The JSE All Share Index declined by 3% in the first quarter compared to a 12% gain in the MSCI All-Country World Index and 6% rise in the MSCI Emerging Markets Index (both in rand). After outperforming in 2023, financials were the largest detractors from the index’s performance for the quarter as the yield on the 2032 South African government bond jumped 90 basis points – following the rise in global bond yields during the quarter.

All eyes are on the election, particularly following the emergence of Jacob Zuma’s MK party. Recent polls released by the Brenthurst Foundation have shown remarkable popularity for a party that has only been in existence for 4 months. With the former president at the helm (despite being ineligible to be president due to his contempt of court conviction), Brenthurst’s poll have the party garnering around 25% of the vote in KZN. On a national level, they are polling at 13% of the vote and taking considerable share from the ANC, EFF and IFP.

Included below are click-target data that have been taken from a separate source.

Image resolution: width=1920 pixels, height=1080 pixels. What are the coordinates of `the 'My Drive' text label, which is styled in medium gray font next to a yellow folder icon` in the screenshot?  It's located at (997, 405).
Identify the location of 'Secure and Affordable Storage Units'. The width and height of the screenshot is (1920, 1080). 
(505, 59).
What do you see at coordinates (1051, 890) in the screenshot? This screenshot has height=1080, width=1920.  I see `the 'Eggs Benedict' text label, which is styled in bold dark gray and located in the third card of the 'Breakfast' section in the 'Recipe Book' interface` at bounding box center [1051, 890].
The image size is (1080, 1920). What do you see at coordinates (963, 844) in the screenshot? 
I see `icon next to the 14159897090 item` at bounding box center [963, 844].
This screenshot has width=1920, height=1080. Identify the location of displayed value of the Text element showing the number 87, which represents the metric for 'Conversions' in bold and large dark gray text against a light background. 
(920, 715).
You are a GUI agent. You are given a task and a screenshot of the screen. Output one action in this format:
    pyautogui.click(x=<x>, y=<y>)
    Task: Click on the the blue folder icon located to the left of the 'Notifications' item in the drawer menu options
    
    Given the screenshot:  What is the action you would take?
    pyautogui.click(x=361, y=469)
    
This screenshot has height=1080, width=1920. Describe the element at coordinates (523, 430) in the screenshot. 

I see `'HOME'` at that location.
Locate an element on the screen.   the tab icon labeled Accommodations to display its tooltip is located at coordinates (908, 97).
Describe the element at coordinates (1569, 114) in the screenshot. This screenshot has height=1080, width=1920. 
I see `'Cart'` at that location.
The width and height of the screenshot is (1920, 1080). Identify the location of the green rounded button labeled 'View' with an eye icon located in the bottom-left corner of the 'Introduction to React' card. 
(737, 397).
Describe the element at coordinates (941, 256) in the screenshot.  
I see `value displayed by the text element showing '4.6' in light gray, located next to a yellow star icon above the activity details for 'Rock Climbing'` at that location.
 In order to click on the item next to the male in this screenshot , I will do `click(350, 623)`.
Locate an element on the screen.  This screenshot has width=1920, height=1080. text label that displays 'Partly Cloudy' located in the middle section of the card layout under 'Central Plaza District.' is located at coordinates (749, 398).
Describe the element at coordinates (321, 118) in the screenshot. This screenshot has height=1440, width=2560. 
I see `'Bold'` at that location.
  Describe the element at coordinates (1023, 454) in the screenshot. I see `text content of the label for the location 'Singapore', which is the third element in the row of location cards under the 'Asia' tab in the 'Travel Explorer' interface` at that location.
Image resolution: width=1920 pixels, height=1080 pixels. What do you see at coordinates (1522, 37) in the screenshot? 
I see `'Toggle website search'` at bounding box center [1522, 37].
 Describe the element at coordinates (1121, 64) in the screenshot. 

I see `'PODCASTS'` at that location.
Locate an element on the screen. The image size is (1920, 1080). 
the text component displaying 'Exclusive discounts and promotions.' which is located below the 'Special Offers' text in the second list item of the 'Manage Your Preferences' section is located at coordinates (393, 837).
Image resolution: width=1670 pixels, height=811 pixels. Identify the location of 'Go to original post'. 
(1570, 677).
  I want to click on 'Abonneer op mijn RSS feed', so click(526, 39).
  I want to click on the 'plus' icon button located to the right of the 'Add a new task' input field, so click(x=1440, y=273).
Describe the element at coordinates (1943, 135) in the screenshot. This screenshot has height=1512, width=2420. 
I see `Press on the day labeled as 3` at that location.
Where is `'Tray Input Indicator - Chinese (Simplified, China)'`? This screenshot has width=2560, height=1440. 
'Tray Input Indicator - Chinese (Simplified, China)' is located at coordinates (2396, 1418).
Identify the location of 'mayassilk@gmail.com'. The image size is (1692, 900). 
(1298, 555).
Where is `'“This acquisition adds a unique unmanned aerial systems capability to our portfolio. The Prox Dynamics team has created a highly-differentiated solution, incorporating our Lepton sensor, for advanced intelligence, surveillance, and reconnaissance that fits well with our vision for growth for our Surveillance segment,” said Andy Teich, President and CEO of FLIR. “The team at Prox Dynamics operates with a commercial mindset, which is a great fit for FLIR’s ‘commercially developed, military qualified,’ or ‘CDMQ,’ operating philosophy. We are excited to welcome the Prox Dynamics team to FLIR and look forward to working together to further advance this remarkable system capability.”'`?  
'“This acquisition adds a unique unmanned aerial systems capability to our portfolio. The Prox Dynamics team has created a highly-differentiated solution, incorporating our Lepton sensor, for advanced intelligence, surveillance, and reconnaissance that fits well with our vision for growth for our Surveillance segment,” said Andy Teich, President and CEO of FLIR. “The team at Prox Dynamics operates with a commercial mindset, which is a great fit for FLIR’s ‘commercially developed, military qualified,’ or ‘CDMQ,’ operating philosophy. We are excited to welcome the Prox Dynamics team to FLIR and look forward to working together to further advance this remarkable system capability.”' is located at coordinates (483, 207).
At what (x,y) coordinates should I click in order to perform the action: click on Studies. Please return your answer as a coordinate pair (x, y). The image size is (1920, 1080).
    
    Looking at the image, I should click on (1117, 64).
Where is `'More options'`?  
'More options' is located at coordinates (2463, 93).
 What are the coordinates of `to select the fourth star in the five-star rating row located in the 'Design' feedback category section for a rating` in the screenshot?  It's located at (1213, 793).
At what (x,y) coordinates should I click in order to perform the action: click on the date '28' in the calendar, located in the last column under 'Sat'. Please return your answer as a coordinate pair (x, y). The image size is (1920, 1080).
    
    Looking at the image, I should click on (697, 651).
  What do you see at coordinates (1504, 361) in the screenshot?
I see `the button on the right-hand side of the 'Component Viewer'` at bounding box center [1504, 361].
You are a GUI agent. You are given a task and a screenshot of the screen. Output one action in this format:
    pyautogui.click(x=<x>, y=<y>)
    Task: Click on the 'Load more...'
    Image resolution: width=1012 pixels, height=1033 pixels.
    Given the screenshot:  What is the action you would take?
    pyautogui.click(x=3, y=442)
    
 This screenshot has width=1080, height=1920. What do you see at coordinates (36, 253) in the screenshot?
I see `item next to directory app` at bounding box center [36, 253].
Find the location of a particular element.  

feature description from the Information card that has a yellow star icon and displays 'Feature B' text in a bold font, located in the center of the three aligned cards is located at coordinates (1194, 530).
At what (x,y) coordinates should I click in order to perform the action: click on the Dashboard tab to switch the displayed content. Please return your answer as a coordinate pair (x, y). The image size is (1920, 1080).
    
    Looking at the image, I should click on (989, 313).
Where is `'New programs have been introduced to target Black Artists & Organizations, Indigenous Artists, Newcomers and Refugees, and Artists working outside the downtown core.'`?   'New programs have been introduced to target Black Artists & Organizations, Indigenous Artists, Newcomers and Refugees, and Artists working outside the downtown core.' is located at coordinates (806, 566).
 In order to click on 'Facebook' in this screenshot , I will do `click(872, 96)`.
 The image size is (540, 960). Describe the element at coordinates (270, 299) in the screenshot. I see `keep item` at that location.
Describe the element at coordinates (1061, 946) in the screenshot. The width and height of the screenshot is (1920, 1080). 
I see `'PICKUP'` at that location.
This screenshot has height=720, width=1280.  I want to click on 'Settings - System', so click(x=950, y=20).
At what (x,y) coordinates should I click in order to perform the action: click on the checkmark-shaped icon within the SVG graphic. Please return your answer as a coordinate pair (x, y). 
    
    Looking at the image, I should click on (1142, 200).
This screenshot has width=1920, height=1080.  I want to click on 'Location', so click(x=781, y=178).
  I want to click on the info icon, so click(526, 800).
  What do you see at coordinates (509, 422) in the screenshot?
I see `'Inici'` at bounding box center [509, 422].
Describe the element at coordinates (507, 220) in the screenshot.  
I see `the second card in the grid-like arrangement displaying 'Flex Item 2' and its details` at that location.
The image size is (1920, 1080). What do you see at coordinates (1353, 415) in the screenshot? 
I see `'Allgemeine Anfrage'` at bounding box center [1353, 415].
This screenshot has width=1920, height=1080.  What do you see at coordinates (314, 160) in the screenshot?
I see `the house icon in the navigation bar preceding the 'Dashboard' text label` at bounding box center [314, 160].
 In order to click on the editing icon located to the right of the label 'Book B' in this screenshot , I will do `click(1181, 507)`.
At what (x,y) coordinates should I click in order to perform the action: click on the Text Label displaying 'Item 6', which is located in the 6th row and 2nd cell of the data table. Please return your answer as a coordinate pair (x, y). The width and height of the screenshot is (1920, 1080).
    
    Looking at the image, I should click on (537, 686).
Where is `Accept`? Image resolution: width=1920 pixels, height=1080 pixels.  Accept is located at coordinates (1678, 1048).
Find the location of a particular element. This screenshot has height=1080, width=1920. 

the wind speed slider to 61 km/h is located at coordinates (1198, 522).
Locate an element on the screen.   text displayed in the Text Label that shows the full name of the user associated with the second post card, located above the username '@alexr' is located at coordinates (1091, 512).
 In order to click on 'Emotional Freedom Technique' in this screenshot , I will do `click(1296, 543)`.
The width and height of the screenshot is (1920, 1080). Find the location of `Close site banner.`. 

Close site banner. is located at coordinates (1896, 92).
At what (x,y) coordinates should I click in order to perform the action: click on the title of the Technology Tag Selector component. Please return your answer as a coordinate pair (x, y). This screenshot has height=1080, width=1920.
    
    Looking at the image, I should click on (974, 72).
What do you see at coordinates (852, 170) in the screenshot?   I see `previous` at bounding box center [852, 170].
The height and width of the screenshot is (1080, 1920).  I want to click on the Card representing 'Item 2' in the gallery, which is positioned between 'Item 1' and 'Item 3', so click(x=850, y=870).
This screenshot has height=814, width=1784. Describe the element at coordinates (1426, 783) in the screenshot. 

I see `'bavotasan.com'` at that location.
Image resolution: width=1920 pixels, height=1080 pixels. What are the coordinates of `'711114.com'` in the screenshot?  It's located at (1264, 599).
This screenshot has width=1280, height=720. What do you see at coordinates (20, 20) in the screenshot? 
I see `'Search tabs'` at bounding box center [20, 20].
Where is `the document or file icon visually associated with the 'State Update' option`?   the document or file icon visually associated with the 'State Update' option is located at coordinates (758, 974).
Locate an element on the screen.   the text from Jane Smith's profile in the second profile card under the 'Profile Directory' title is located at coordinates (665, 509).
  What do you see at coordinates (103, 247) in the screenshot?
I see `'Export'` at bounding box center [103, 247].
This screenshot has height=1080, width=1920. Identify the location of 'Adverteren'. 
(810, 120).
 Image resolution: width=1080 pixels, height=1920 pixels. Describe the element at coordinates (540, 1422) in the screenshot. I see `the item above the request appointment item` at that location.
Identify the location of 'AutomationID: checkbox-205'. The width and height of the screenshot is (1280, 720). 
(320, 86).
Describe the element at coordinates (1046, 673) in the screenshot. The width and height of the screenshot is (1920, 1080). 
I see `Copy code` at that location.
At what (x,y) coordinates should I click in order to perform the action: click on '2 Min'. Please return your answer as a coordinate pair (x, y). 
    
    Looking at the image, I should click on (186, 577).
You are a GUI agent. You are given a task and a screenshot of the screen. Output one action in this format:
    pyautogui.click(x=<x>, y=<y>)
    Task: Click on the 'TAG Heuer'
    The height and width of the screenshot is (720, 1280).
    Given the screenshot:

Brenthurst Foundation National Election Poll Results:

Based on historical precedent, there is likely to be changes in the polling results leading up to the election. Historically, ANC support has risen closer to the election date as the party uses its considerable scale to rally supporters. However, one thing looks more certain – the ANC is set to lose its majority for the first time.

The weakness being displayed by the ANC in the polls has increased the possibility for both very positive and negative outcomes. The positive outcome is determined by the ANC falling short of the votes to be able to string together several smaller parties to form a coalition. Instead, the ANC and the DA form a coalition government at both a national and provincial level where required, paving the way for a more right-of-centre governing coalition. The negative scenario results in the ANC forming a coalition with the EFF and/or the MK party, creating a far left of centre coalition.

We still believe the base case scenario is for the ANC to lose its majority but garner enough votes to form a coalition with several smaller parties. In the event the ANC’s share of vote reflects the latest Brenthurst poll, we are optimistic that the ANC would partner with the DA rather than the EFF.

This election looks set to alter the political landscape indefinitely, as the country moves away from the liberation party dominated environment that has been in place since 1994 and towards a more mature democracy.

We see the status quo and right-of-centre coalition outcomes as both positive for domestic equities. Markets hate uncertainty and a scenario in which the EFF has a hand on the keys to power is enough to keep investors on the sidelines in the lead up to the election.

From an investment perspective, we are prepared for all three highest probability outcomes. Despite the country’s own goals over the last several years, we continue to see tremendous value in the local market that could be unlocked by a favourable election outcome. With little, if any, improvement being priced in, equities are poised to rally on any news that portends a less negative outcome.